Cerith Wyn Evans “….the Illuminating Gas”
Milano –  Hangar Bicocca
A cura di Roberta Tenconi e Vicente Todolí
Sino al 23 febbraio 2020

Fin dal suo titolo la mostra di Cerith Wyn Evans rende omaggio a Marcel Duchamp, alla sua enigmatica opera postuma dal titolo Étant donnés: 1º la chute d’eau, 2º le gaz d’éclairage, espressione quest’ultima che in inglese viene tradotta con the Illuminating Gas. La mostra consiste in sculture di luci, in sculture sonore che producono armonie e dissonanze, in chilometri di tubi al neon sospesi nello spazio a formare segmenti, linee, cerchi, ellissi, arabeschi, scarabocchi, rettangoli, stelle. Tutto questo preceduto da sette colonne luminose che si elevano toccando quasi l’alto soffitto dello Hangar Bicocca.
È la luce a costituire il più potente e pervasivo Zeitgeber, il segnatempo al quale i corpi animali e vegetali affidano la regolarità delle proprie strutture vitali. La luce permette di sincronizzare i ritmi endogeni con quelli esterni del giorno e della notte e permette dunque ai corpi di sincronizzarsi con il volgere della Terra e del Sole.
Nello spazio tanto enorme da apparire quasi vuoto della navata dello Hangar le opere di Evans sembrano epifanie germinate dalla terra e provenienti dal cosmo. Una vera e propria metafisica della luce come vita trasparente a se stessa, come vita sensata. Metafisica che scaturisce dal fatto che dentro l’esistere, dentro il suo enigma, la meraviglia è una luce che illumina il cieco muro del reale, che rende comprensibile la forza abbagliante di ciò che c’è ed esiste. La relazione tra la presenza e l’assenza è uno dei nuclei stessi della metafisica, la quale è un discorso sul visibile a partire dall’invisibile. Anche per questo, in relazione alla mente umana, la verità assume la struttura di una luce che affranca dall’errore.

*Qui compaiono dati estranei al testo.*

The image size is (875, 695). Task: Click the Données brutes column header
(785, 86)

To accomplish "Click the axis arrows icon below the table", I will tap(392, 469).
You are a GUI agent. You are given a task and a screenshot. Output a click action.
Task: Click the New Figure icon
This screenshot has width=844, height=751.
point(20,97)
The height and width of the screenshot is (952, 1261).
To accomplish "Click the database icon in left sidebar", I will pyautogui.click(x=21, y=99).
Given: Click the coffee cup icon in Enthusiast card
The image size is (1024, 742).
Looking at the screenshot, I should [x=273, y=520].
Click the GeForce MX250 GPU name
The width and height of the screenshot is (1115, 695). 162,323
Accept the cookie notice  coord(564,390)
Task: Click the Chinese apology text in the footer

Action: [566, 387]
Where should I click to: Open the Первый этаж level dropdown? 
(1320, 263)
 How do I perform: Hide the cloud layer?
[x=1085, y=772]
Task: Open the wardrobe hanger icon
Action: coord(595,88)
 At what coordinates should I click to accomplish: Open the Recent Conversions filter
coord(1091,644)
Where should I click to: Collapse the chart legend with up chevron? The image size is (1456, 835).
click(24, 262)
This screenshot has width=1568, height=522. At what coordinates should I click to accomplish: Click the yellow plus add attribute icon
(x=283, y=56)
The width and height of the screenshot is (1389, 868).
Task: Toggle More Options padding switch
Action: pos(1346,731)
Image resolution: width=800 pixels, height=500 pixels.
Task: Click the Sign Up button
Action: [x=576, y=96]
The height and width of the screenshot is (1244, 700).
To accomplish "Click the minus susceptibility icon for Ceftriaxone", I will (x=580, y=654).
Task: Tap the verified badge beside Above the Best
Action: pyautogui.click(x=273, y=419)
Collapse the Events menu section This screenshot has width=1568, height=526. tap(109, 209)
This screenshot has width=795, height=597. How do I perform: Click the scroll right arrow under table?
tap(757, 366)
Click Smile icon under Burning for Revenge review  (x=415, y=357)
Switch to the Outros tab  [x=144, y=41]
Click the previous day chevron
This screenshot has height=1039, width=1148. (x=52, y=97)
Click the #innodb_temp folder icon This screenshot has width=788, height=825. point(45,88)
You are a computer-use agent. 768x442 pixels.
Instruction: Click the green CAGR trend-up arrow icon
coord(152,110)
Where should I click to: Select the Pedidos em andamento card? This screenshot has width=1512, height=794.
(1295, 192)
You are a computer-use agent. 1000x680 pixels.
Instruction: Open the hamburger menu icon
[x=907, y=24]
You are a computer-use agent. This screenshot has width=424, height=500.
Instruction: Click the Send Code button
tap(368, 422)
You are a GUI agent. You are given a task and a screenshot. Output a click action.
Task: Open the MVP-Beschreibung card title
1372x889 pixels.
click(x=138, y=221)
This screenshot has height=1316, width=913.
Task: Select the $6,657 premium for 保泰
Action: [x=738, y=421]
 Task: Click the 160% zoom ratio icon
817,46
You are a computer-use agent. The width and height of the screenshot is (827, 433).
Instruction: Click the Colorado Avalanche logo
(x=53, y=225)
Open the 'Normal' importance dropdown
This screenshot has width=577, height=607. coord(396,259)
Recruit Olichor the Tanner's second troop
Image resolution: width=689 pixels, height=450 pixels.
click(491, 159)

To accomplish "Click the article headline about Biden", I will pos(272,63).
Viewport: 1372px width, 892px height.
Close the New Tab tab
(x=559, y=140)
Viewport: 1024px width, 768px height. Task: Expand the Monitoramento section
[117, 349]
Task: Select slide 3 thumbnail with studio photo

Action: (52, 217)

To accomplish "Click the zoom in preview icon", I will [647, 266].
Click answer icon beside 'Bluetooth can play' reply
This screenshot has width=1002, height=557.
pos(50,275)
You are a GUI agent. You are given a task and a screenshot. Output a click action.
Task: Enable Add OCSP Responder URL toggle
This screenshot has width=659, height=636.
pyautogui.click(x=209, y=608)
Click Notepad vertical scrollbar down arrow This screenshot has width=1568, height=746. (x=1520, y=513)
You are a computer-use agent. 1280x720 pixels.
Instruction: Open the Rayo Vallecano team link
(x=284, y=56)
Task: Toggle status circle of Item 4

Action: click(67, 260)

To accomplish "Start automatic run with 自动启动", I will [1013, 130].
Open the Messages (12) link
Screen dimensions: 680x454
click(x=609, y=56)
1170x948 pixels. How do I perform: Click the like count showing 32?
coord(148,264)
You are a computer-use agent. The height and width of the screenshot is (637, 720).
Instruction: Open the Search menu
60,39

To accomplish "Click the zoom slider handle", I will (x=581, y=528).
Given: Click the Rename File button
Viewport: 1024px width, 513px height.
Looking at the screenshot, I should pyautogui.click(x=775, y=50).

La metafisica è la comprensione di una verità semplice e profonda, quella per la quale l’essere è analogo alla luce, la quale può essere vista soltanto quando tocca gli enti, rimanendo di per sé non visibile. Come, appunto, l’essere. L’intero pensiero umano sul mondo, ciò che chiamiamo cultura nella varietà delle sue espressioni -tra le quali l’arte, la religione, la filosofia- è il ripetuto tentativo di comprendere questo gioco dell’invisibile e con esso il mondo.
Τὸ μὴ δῦνόν ποτε πῶς ἄν τις λάθοι; «Come potresti rimanere nascosto di fronte a ciò che non tramonta mai?» (Eraclito, detto n. 16).